Short exercise: Put every line of the saved entries below into a Markdown table, leaving out any blank lines. Use a "Row" column for the row number and a "Line" column for the line itself.
*** Supplied material
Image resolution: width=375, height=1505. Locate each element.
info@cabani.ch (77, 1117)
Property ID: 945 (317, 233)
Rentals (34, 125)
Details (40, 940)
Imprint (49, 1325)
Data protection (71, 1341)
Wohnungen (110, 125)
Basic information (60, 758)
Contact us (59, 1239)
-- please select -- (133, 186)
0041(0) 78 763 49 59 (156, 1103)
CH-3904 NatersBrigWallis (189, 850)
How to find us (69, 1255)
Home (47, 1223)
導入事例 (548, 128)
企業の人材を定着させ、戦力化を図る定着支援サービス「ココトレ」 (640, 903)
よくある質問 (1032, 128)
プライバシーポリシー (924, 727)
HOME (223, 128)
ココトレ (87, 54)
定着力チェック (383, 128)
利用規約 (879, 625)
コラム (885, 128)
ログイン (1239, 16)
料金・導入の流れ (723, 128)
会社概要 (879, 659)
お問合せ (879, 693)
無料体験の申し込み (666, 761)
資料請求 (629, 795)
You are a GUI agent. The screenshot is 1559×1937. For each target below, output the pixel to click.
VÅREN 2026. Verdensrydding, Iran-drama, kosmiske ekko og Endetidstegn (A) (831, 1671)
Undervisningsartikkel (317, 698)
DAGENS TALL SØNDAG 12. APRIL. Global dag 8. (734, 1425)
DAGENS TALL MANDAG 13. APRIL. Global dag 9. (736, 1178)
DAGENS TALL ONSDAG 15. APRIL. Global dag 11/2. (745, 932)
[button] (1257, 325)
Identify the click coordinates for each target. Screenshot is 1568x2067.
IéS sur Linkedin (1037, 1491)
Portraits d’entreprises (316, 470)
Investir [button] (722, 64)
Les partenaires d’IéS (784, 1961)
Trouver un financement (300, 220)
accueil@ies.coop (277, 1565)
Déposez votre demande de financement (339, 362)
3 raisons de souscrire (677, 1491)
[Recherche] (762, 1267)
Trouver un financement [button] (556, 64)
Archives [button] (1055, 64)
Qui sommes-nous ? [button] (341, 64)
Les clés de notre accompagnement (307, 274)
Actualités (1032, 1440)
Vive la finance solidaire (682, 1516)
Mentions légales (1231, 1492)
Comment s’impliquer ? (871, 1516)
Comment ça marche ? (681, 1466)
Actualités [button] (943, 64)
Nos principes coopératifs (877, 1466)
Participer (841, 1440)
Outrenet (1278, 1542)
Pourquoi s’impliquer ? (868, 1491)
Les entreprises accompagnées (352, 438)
******
Output for this exercise:
| Row | Line |
|---|---|
| 1 | Image resolution: width=375, height=1505. Locate each element. |
| 2 | info@cabani.ch (77, 1117) |
| 3 | Property ID: 945 (317, 233) |
| 4 | Rentals (34, 125) |
| 5 | Details (40, 940) |
| 6 | Imprint (49, 1325) |
| 7 | Data protection (71, 1341) |
| 8 | Wohnungen (110, 125) |
| 9 | Basic information (60, 758) |
| 10 | Contact us (59, 1239) |
| 11 | -- please select -- (133, 186) |
| 12 | 0041(0) 78 763 49 59 (156, 1103) |
| 13 | CH-3904 NatersBrigWallis (189, 850) |
| 14 | How to find us (69, 1255) |
| 15 | Home (47, 1223) |
| 16 | 導入事例 (548, 128) |
| 17 | 企業の人材を定着させ、戦力化を図る定着支援サービス「ココトレ」 (640, 903) |
| 18 | よくある質問 (1032, 128) |
| 19 | プライバシーポリシー (924, 727) |
| 20 | HOME (223, 128) |
| 21 | ココトレ (87, 54) |
| 22 | 定着力チェック (383, 128) |
| 23 | 利用規約 (879, 625) |
| 24 | コラム (885, 128) |
| 25 | ログイン (1239, 16) |
| 26 | 料金・導入の流れ (723, 128) |
| 27 | 会社概要 (879, 659) |
| 28 | お問合せ (879, 693) |
| 29 | 無料体験の申し込み (666, 761) |
| 30 | 資料請求 (629, 795) |
| 31 | You are a GUI agent. The screenshot is 1559×1937. For each target below, output the pixel to click. |
| 32 | VÅREN 2026. Verdensrydding, Iran-drama, kosmiske ekko og Endetidstegn (A) (831, 1671) |
| 33 | Undervisningsartikkel (317, 698) |
| 34 | DAGENS TALL SØNDAG 12. APRIL. Global dag 8. (734, 1425) |
| 35 | DAGENS TALL MANDAG 13. APRIL. Global dag 9. (736, 1178) |
| 36 | DAGENS TALL ONSDAG 15. APRIL. Global dag 11/2. (745, 932) |
| 37 | [button] (1257, 325) |
| 38 | Identify the click coordinates for each target. Screenshot is 1568x2067. |
| 39 | IéS sur Linkedin (1037, 1491) |
| 40 | Portraits d’entreprises (316, 470) |
| 41 | Investir [button] (722, 64) |
| 42 | Les partenaires d’IéS (784, 1961) |
| 43 | Trouver un financement (300, 220) |
| 44 | accueil@ies.coop (277, 1565) |
| 45 | Déposez votre demande de financement (339, 362) |
| 46 | 3 raisons de souscrire (677, 1491) |
| 47 | [Recherche] (762, 1267) |
| 48 | Trouver un financement [button] (556, 64) |
| 49 | Archives [button] (1055, 64) |
| 50 | Qui sommes-nous ? [button] (341, 64) |
| 51 | Les clés de notre accompagnement (307, 274) |
| 52 | Actualités (1032, 1440) |
| 53 | Vive la finance solidaire (682, 1516) |
| 54 | Mentions légales (1231, 1492) |
| 55 | Comment s’impliquer ? (871, 1516) |
| 56 | Comment ça marche ? (681, 1466) |
| 57 | Actualités [button] (943, 64) |
| 58 | Nos principes coopératifs (877, 1466) |
| 59 | Participer (841, 1440) |
| 60 | Outrenet (1278, 1542) |
| 61 | Pourquoi s’impliquer ? (868, 1491) |
| 62 | Les entreprises accompagnées (352, 438) |